En una tarde lluviosa
Oí oió
Y con ráfagas de viento
Oí oió
Les pusieron unas botas
Oí oió
Los llevaron monte adentro
Oí oió
No conocían el camino
Oí oió
Los dejaron a su suerte
Oí oió
Percibieron el olor
Oí oió
Del perfume de la muerte
A Lo Lejos
La melancolía empapa esta pieza en una especie de catarsis acompañada por la austeridad instrumental. El virtuosismo de Bejuco sigue presente, pero esta vez se combina con la impotencia que remiten las historias que atraviesan a la sociedad tumaqueña. La festividad cede paso a una atmósfera helada: fría como lo que se narra y las injusticias que se repiten, una y otra vez.
Es cierto que el currulao siempre arrastra una historia dura, pero justamente allí se expande el manantial de fuerza que atraviesa a cada territorio del país cafetero. Bejuco entiende que la historia del Pacífico también está hecha de momentos de alegría que, por efímeros que sean, funcionan como golpes que rompen cadenas. Desde los cantos hasta el baile, cada paso nace del caudal de las bahías de Tumaco y se proyecta hacia el horizonte infinito del océano Pacífico.
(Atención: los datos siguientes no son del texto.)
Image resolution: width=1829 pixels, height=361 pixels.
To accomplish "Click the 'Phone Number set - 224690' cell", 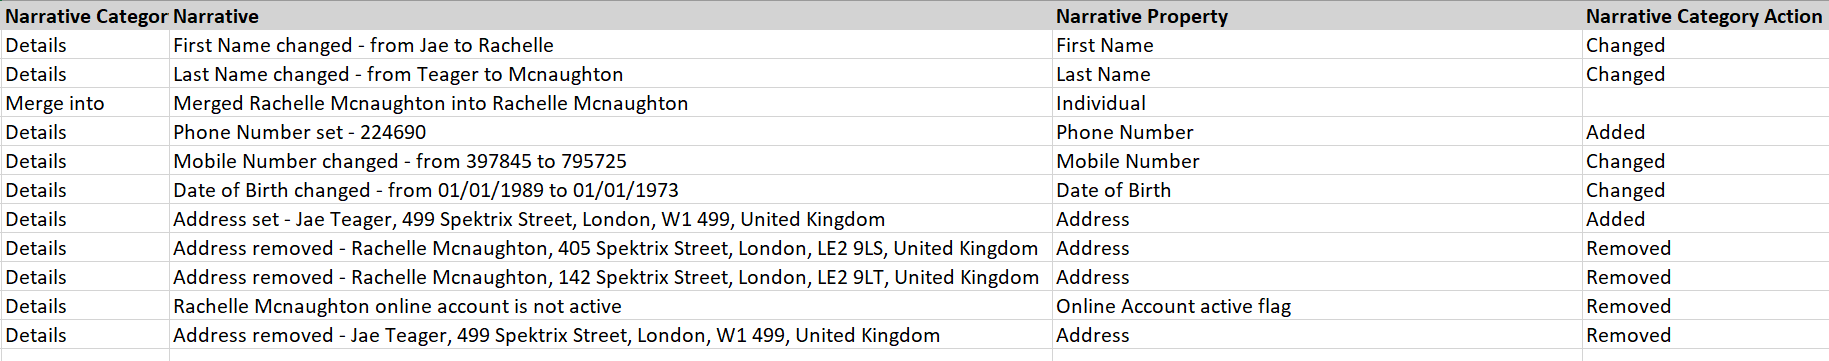I will [x=611, y=132].
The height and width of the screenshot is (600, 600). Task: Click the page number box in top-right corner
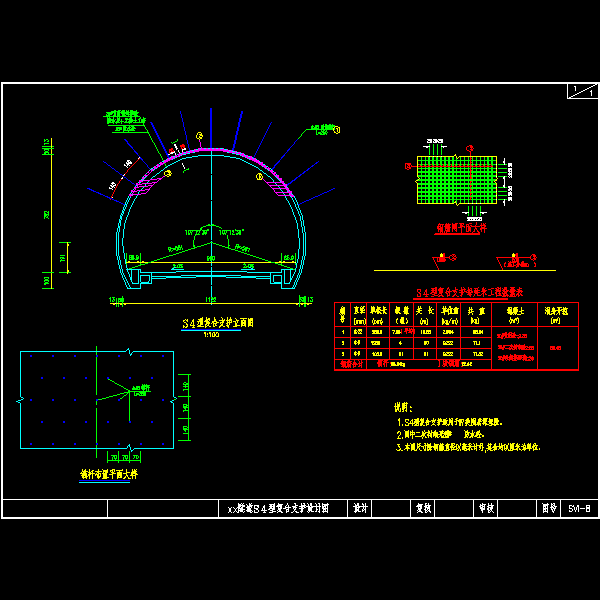point(581,91)
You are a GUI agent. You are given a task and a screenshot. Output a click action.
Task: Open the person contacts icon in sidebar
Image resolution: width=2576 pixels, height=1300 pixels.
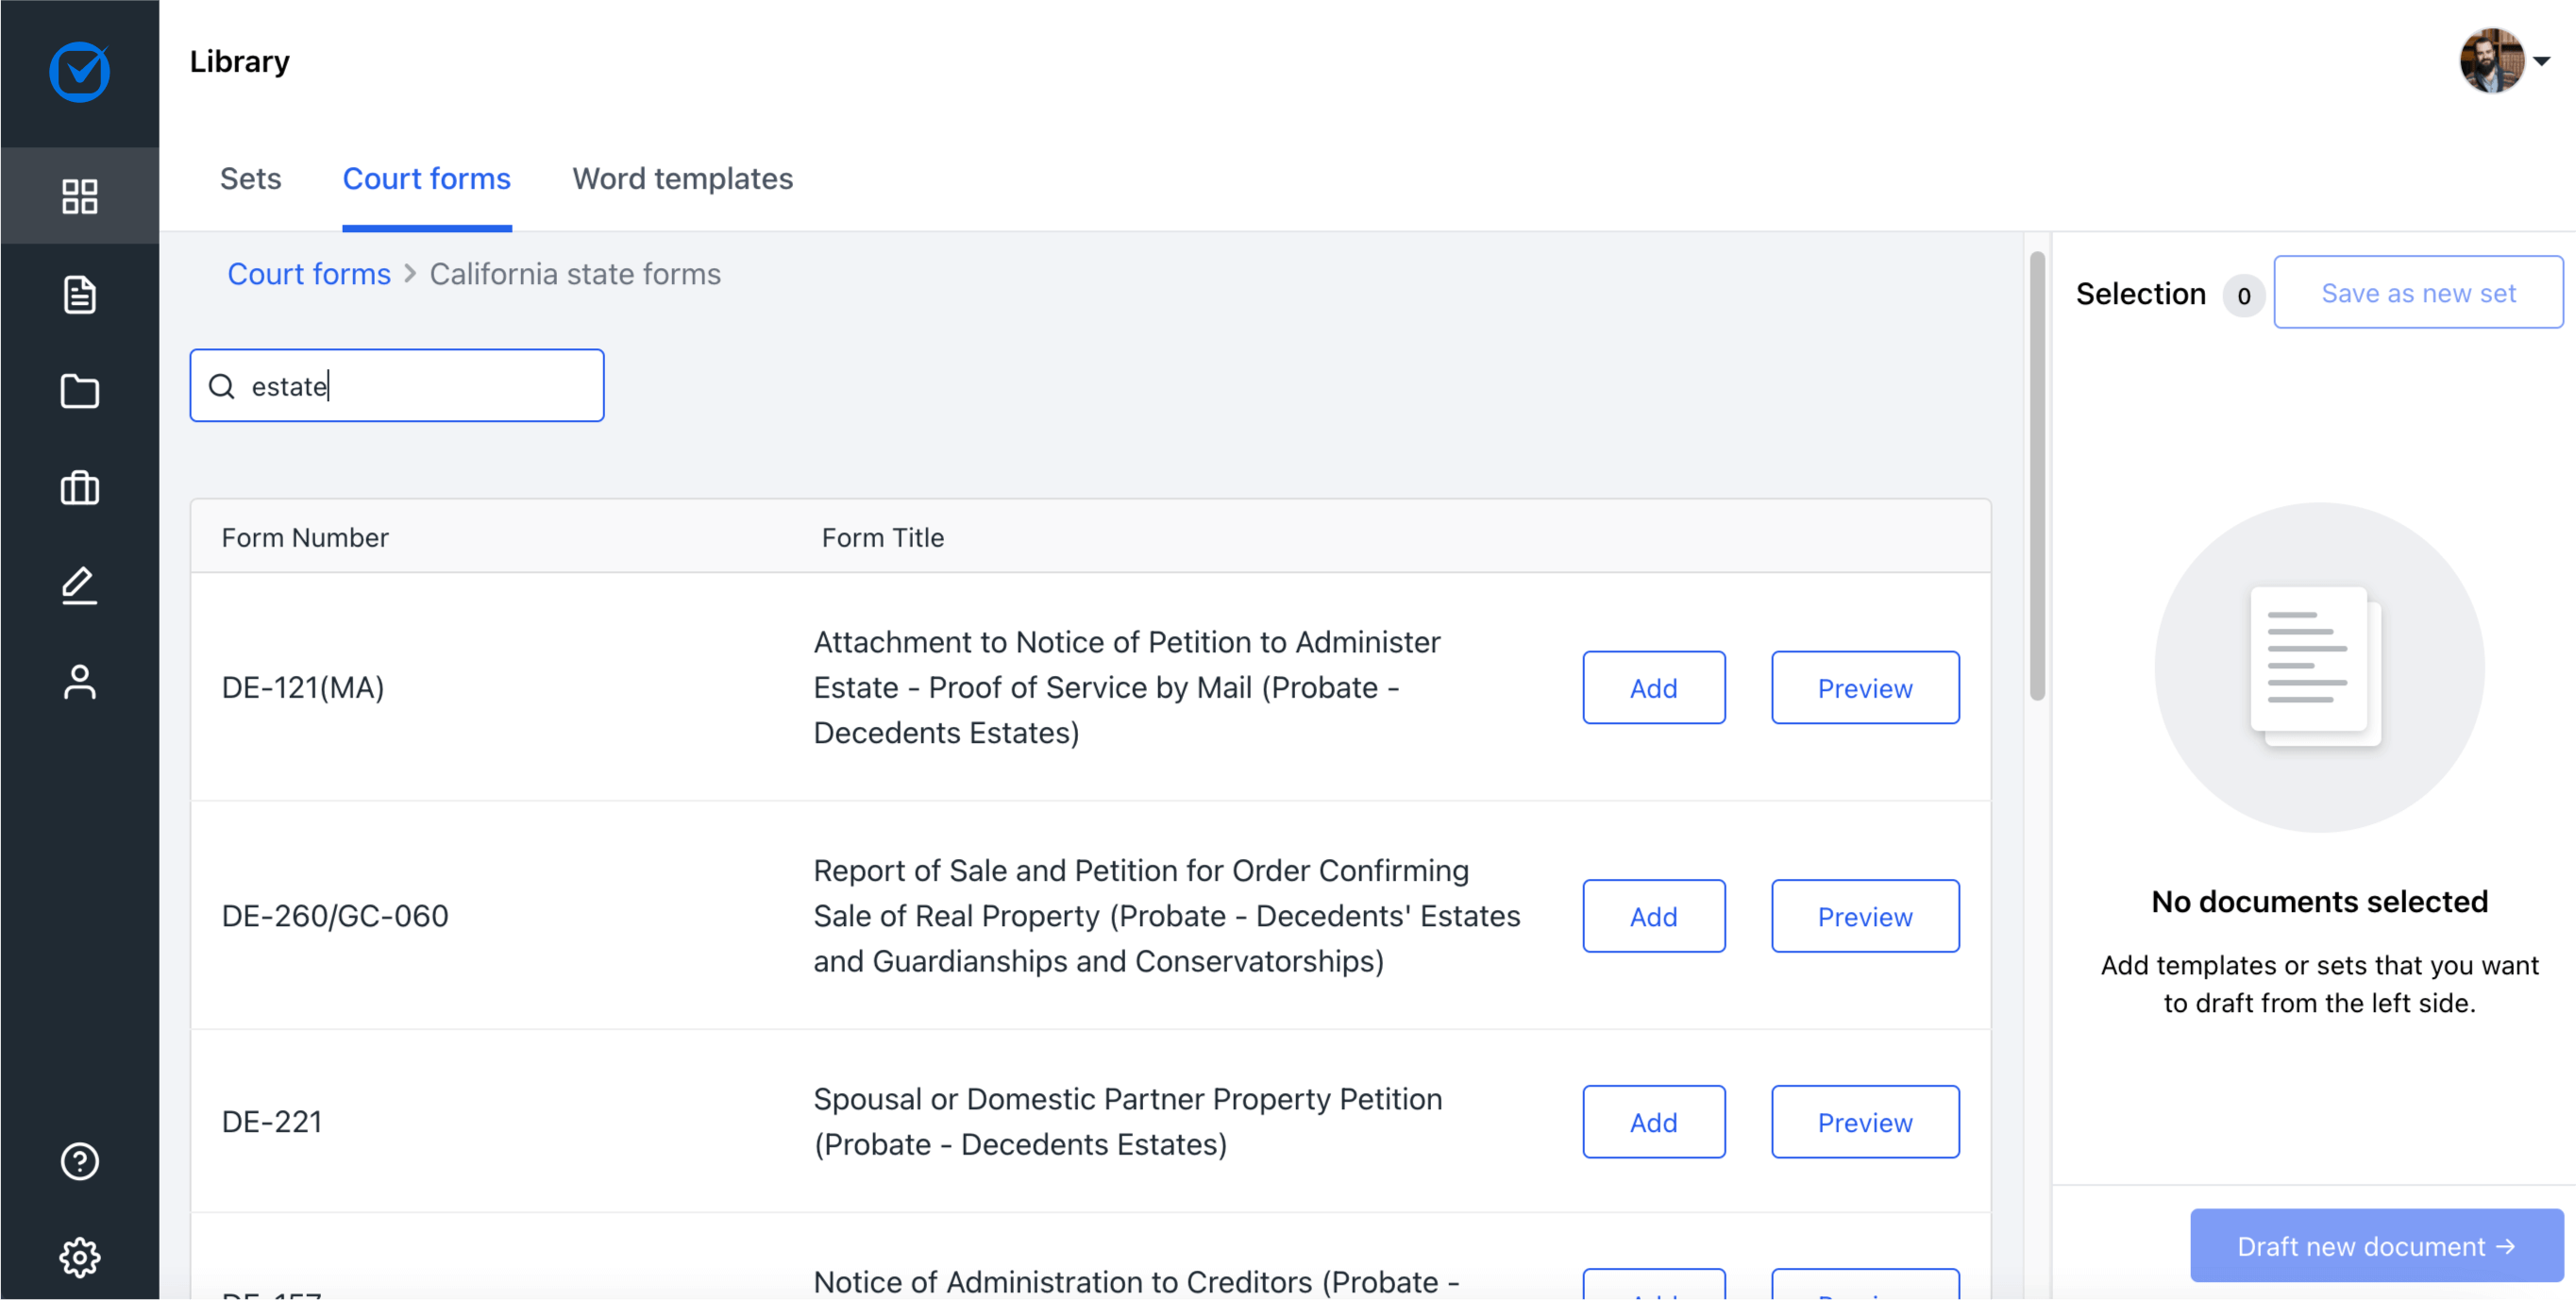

Los tumaqueños continúan esa tradición con una estela propia que, aun en medio del caos, florece desde lo más hondo de la cultura afrocolombiana.
Cuando Bejuco irrumpió en 2021 con “Batea”, dio el primer paso en una enredadera intrépida que los llevaría a territorios donde el currulao aún no había llegado. Con el tiempo, esa semilla creció hasta convertirse en lo que son hoy, en 2025: una banda que apuesta por la innovación constante, que se nutre de la historia del Pacífico mientras mira el sinfín del mar azul, sin perder nunca su fundamento.
Las notas de un joven tumaqueño arrulladas en una barca que besa el océano, un plato típico con su receta propia, la calidez de unos cantos filosos que miran al mañana: ¿cómo unos alaridos ancestrales pueden retumbar tanto? Al finalizar la obra, queda claro que lo brutal de esta macheteada es su tránsito: pasar de cortar la maleza a sembrar lo que descansa en aquellas raíces que una vez conocieron el andar de botas ajenas.
“Machete” vive no sólo porque se nutre de siglos de historia, sino porque está en manos de unos maestros dispuestos a renovarla y a romper cualquier molde que se interponga en su camino.